STEP Bible knows Hebrew even if you don't, and it knows more Hebrew than most Bible software. It recognises 800 words not identified in Strong's dictionary and automatically corrects older Bible tagging. 

 

When James Strong produced his Concordance of the Bible in 1890, he was prescient enough to add a number to each Hebrew word. Computers love numbers, so programmers used Stong's definitions as an easy way to tag Bibles with the Hebrew and Greek originals. Strong's achievement was massive, given that card-index files were the best technology of his day. But he never meant his lexicon to be any more than a simple index to his Concordance.  
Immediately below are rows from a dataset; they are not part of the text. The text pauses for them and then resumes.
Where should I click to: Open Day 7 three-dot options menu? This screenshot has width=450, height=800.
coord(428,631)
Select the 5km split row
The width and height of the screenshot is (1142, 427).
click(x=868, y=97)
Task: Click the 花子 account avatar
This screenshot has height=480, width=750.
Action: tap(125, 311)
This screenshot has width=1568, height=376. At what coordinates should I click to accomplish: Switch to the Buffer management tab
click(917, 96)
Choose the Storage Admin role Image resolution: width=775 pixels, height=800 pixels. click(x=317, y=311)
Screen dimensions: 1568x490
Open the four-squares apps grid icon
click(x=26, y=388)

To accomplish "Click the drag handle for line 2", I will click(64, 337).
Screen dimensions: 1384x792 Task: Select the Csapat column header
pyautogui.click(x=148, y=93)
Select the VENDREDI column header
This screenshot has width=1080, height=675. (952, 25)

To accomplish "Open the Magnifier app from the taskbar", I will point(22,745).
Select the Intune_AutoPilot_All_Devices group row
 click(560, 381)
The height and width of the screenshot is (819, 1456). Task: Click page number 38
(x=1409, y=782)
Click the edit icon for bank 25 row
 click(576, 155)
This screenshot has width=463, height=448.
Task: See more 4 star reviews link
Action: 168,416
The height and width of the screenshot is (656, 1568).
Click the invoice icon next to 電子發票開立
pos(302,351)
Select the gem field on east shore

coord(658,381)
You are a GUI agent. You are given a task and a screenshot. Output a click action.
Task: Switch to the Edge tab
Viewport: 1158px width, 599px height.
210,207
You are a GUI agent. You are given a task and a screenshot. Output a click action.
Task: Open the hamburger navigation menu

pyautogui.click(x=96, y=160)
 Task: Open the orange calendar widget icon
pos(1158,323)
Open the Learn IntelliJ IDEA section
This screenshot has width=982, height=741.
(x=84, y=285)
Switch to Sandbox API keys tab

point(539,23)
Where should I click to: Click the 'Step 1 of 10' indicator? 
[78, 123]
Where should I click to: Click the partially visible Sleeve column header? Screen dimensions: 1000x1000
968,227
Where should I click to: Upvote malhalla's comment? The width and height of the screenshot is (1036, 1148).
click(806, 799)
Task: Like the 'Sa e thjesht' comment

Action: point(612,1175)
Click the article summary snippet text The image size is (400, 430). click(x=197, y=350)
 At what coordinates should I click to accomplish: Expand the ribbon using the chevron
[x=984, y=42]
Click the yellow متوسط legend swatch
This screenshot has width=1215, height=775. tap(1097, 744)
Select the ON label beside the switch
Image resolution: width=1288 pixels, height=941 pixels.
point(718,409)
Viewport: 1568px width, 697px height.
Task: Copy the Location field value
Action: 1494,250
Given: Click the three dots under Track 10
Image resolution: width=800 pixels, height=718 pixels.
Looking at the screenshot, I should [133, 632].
Today's scholarly lexicons have developed a great deal, with the advent of new works in Akkadian and Ugaritic - languages of the nations around Israel, which both help us understand rare Hebrew words. Words which older Bible translators had to guess the meaning of can now be identified with much more confidence. 

By the way, James Strong was Mayor of Long Island as well as a Bible scholar, so he was a busy man! Perhaps that's why he was keen to make it easier to study the Bible in depth. 

Taking the work further

Most Bible study software has benefitted from Strong's work, but Tyndale scholars were keen to take his work forward. Based on the work of OpenScriptures.org and SIL/UBS, the Strong's tagging has been upgraded to be based on the Brown-Driver-Briggs lexicon. This scholarly lexicon is the basis of most modern publications in Hebrew studies, because it incorporates all the findings in comparative linguistics except for some very recent ones.

In particular it identifies a large number of homonyms, where exactly the same word is used in two or more different ways. English does the same, for example "bear" which can mean a large mammal or the act of carrying. In Hebrew there are hundreds of instances like this, sometimes exactly identical words and sometimes with slight differences.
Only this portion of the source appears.